Brawley isn’t an asshole, but he is a loudmouth, in the best possible sense. One of his favorite words is “shit”. He calls out colleagues cozying up to lobbyists and the pharmaceutical industry, naming cancer support groups whose funding comes from numerous drug companies and Kimberley Clark, manufacturer of Depends adult diapers. He spells out how for-profit medical centers drive up costs, then share the payout. That expense is not just dollars: it is pain, suffering, and untimely death.

As a black doctor practicing in Atlanta, Brawley brings a refreshingly honest, measured approach to racism in medicine. He offers reasoned analysis of racially-driven statistics and explains the why the black community has traditionally feared seeking medical care. Brawley does not take personal offense at racism’s impact on medical care. Instead, he works to get beneath surface answers, breaking down scientific data and offering neutral assessment.

In his own practice, he’s mindful of his interactions with both black and white patients, striving to engender trust and goodwill. If black patients carry a legacy of fearing doctors, whites often mistrust a black man in power. We can all benefit from reading Brawley’s wise words, which center on rising above differences to seek mutual understanding.

How We Do Harm’s patient vignettes drive home a singular point: almost all cancer patients die from poor care. Their experiences vary, but the message is unchanging. Patients in the United States are being over or undertreated by doctors driven by the bottom line. We are being given drugs we have no business taking, tests that do more harm than good, radiation we don’t need. Many people die from cancer treatments long before the disease can do its work.

Brawley suggests nothing short of revolt will change matters. He cites Project LEAD, a breast cancer advocacy group started by Dr. Susan Love, author of the seminal Dr. Susan Love’s Breast Book. Members of Project LEAD—laypeople and those in the medical community—are trained using a special curriculum involving science, epidemiology, and statistics. They are taught about breast cancer and the latest treatments. As advocates, members of Project LEAD participate in allotting grant monies and working with the government and the Federal Drug Administration. This, to Brawley, is the level of involvement necessary to bring substantive changes to American healthcare.

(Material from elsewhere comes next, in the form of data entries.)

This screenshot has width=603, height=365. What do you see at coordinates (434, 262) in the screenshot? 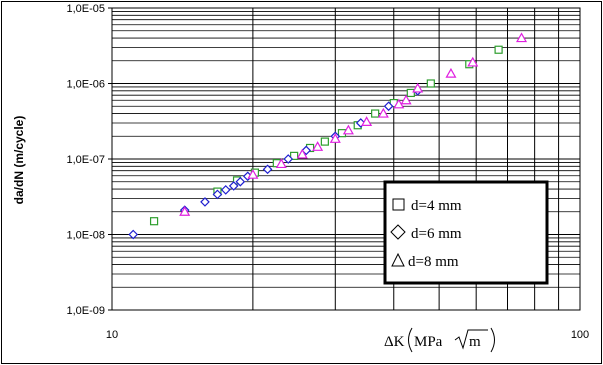
I see `legend-label-d8: d=8 mm` at bounding box center [434, 262].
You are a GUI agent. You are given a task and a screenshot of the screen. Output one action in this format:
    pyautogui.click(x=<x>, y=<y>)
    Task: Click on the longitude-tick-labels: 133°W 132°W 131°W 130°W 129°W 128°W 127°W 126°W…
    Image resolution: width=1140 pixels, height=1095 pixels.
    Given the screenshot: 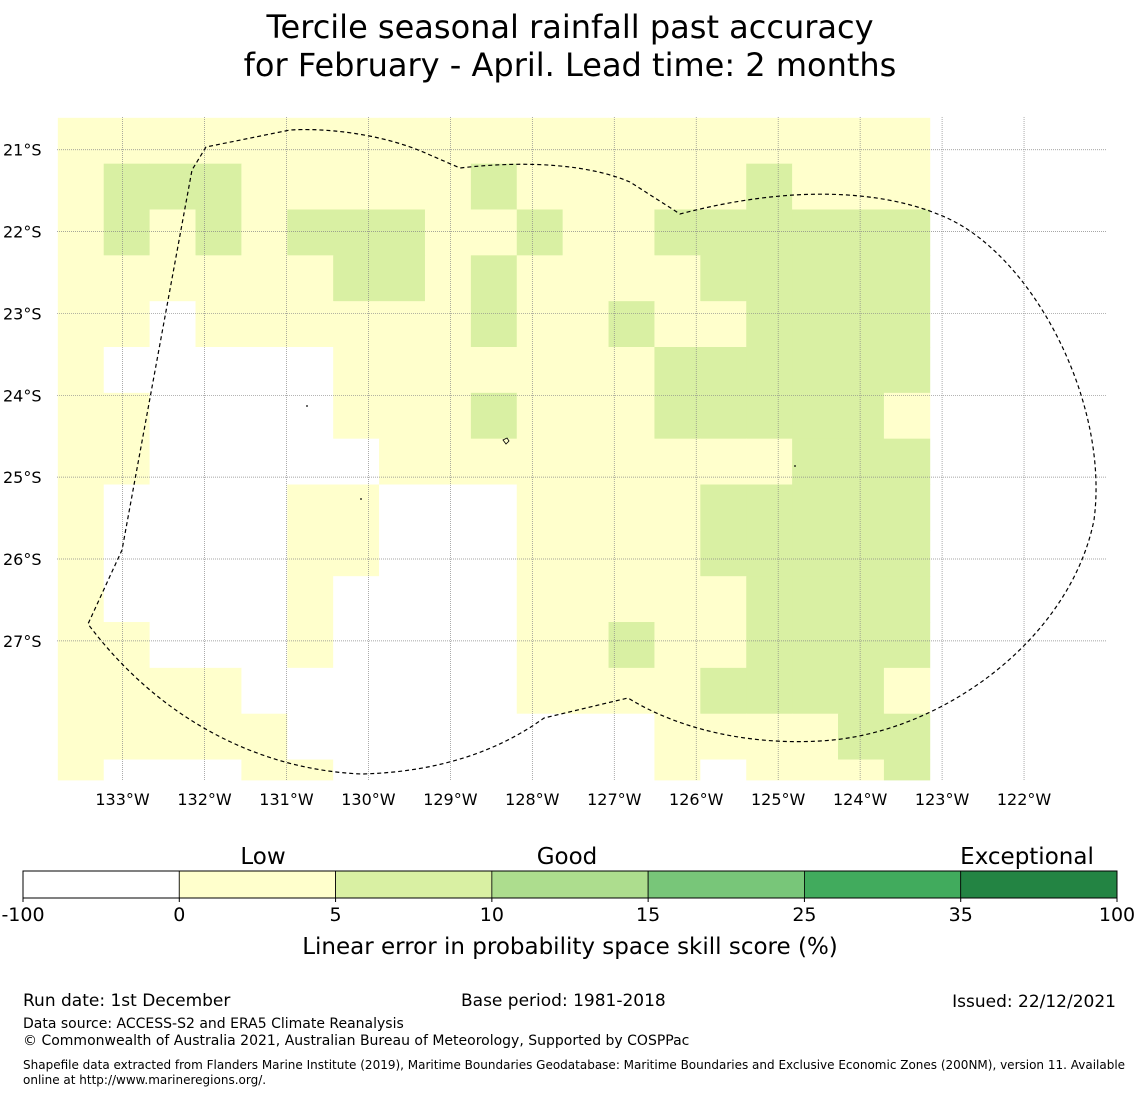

How We Do Harm should be mandatory reading for all in the health care industries, medical students and, perhaps, all cancer patients. I say “perhaps” because this fine and frightening expose has one flaw: it assumes people are capable of fighting for better medical treatment. Unfortunately, many Americans are incapable of advocating for themselves. This lack doesn’t necessarily indicate stupidity: even the most intelligent person is terrified by a cancer diagnosis or, for that matter, any kind of disease diagnosis. Many people are far too ill to do anything but accept whatever course of treatment is put before them. Assuming the existence of family and friends, these people are often too overwhelmed themselves to wonder why this drug and not that one.

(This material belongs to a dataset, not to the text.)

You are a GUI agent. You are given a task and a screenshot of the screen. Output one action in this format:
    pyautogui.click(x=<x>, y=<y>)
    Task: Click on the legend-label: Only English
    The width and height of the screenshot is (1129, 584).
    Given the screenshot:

Brawley is indeed right that we need to fight. But caregiving is another missing part of the medical infrastructure. And most caregivers are too busy caring for their sick loved ones to deal with anything more. I speak as a chronically ill person who is also a caregiver I am also highly educated, have a fine job and medical insurance I am damned grateful for. But keeping everything going—the millions of details that go into keeping another adult going, my day job, housekeeping, ensuring the car is running and dinner is on the table—is a monumental task. Time or energy for advocacy? Forget it.

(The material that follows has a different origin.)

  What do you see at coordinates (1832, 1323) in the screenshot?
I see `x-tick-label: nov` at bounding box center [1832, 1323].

Yet Brawley’s message is undeniably critical. The United States has just re-elected a president who is in favor of near-universal health insurance (and unlike advocates in power before him, such as the tireless late Senator, Ted Kennedy, and First Lady (at the time) Hillary Rodham Clinton, President Obama may actually achieve better health care for Americans under his administration). If you’re like me, and unable to do more than read, at least do that much. Then be grateful for men like Dr. Otis Brawley, President Obama, and for all who have fought and continue to fight the long, hard battle for universal health care in America.